Davantage de saignements

Revers de la médaille : une augmentation de 43 % des saignements a été constatée chez les patients ayant pris de l’aspirine, dont une augmentation de 34 % des saignements intracrâniens et de 56 % des saignements gastro-intestinaux. Ce risque était comparable pour les patients cardiovasculaires à risque élevé et à faible risque (41 % et 45 %). Par contre, le risque de saignement chez les diabétiques qui prenaient de l'aspirine était comparativement plus faible (29 %). Les résultats sont restés inchangés lorsque les chercheurs ont exclu de l'analyse tous les patients ayant reçu une dose d'aspirine supérieure à 100 mg.

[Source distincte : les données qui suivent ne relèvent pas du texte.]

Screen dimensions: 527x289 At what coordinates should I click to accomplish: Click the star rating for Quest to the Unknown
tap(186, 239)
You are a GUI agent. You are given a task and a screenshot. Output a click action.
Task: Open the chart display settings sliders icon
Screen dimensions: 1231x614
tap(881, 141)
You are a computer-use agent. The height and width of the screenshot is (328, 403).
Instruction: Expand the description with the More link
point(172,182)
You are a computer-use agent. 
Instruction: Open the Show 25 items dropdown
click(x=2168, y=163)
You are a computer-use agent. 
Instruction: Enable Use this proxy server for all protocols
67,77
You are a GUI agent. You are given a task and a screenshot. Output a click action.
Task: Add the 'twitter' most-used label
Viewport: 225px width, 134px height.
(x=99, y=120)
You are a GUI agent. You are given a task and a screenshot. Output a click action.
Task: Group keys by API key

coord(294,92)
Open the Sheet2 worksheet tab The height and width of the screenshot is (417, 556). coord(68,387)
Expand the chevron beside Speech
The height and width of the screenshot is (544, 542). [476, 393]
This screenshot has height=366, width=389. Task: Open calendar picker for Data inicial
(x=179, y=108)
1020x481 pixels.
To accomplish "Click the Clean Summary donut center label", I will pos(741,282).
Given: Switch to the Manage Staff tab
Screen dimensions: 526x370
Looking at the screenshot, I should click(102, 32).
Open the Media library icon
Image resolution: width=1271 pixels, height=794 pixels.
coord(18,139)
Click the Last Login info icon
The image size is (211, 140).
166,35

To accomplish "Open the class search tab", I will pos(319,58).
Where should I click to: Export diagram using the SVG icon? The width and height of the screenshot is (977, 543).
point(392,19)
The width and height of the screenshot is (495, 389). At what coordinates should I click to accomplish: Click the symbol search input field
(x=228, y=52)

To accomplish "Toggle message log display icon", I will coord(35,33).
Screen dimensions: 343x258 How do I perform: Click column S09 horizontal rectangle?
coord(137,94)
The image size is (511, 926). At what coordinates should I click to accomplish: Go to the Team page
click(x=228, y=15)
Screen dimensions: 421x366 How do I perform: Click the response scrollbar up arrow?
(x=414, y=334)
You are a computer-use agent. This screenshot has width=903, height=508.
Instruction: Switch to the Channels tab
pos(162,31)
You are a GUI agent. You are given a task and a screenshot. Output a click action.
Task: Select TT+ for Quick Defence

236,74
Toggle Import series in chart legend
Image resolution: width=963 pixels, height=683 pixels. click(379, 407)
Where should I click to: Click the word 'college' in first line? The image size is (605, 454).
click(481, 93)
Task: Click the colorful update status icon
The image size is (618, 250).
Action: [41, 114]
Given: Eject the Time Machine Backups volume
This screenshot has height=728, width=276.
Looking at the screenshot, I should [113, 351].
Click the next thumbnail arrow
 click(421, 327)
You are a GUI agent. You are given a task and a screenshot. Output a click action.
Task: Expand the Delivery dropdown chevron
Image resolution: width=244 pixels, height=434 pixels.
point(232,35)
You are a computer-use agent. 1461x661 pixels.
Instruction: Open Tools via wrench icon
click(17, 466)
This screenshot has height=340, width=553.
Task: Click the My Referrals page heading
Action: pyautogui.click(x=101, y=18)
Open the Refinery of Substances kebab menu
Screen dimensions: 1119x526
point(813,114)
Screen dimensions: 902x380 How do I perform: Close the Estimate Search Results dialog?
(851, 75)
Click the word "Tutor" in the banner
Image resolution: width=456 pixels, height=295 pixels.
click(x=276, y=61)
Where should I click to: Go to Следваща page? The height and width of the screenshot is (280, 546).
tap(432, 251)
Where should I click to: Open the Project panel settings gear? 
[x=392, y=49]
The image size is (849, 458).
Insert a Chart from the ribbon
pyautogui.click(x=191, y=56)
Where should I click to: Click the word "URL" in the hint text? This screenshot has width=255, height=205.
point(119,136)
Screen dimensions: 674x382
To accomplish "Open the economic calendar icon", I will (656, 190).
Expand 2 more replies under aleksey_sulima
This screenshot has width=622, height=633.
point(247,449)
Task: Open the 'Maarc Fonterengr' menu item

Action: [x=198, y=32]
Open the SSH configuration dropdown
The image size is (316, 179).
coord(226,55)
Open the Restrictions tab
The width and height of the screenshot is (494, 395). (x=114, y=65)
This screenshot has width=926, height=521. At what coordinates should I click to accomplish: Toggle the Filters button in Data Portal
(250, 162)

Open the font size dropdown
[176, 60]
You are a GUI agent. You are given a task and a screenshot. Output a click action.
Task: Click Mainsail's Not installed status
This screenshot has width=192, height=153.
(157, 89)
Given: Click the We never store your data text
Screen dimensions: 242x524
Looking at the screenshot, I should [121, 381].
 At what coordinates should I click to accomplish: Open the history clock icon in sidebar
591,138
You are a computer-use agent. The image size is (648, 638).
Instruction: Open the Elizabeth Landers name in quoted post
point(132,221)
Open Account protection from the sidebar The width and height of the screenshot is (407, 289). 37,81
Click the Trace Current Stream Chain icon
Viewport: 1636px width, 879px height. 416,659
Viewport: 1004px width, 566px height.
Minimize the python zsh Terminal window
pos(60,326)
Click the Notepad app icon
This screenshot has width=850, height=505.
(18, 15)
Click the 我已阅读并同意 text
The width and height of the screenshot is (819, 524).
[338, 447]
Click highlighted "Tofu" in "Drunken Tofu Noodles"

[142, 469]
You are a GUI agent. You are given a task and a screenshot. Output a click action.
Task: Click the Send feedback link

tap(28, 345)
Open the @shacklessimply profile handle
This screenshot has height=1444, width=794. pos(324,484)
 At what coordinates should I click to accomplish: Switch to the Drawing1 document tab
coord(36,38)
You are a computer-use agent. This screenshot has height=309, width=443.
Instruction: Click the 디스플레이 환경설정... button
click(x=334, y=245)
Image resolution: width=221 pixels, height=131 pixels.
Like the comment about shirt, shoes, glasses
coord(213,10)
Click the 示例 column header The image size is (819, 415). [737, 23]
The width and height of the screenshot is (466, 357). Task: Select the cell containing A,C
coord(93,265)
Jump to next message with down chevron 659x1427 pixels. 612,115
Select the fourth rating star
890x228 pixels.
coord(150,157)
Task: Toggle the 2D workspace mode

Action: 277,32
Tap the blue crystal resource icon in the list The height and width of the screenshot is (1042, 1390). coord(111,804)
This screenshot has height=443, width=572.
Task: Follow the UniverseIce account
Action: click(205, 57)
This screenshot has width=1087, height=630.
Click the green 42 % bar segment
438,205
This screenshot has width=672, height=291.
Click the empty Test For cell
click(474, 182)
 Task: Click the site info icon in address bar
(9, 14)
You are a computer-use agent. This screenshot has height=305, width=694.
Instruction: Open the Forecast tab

Aucun effet sur le risque de cancer

Le professeur Zheng et son équipe ont également étudié si la prise quotidienne d'aspirine peut protéger contre le cancer. À cette fin, ils ont évalué tous les cas de cancer survenus au cours de la période d'observation moyenne de cinq ans. Résultat : l'aspirine n'a aucune influence sur la probabilité de développer un cancer ou d'en mourir.

Pour la prévention primaire, l’aspirine convient uniquement dans des cas individuels

Les résultats de la méta-analyse confirment les recommandations actuelles de la Société européenne de cardiologie, qui s'est jusqu'à présent opposée à l'utilisation de l'aspirine à faible dose en prévention primaire. Dans certains cas, par exemple chez des patients présentant un risque cardiovasculaire très élevé sans signe d'un risque accru de saignement, une administration préventive primaire d'aspirine peut être utile. Cependant, ces patients constituent une exception.

Le rôle de l'aspirine dans la prévention du cancer demeure controversé. Les auteurs concluent de leurs résultats que l'aspirine n'a ni un effet positif ni un effet négatif sur le développement du cancer. Cela pourrait dépendre de la durée d'utilisation : certaines études suggèrent que la période d'utilisation doit être bien supérieure à cinq ans afin de réduire efficacement le risque de cancer. L’US Task Force on Prevention Strategy recommande actuellement de prendre de l'aspirine pendant au moins 10 ans pour prévenir le cancer colorectal. Cependant, en l’absence de preuves claires, les directives européennes ne le recommandent pas.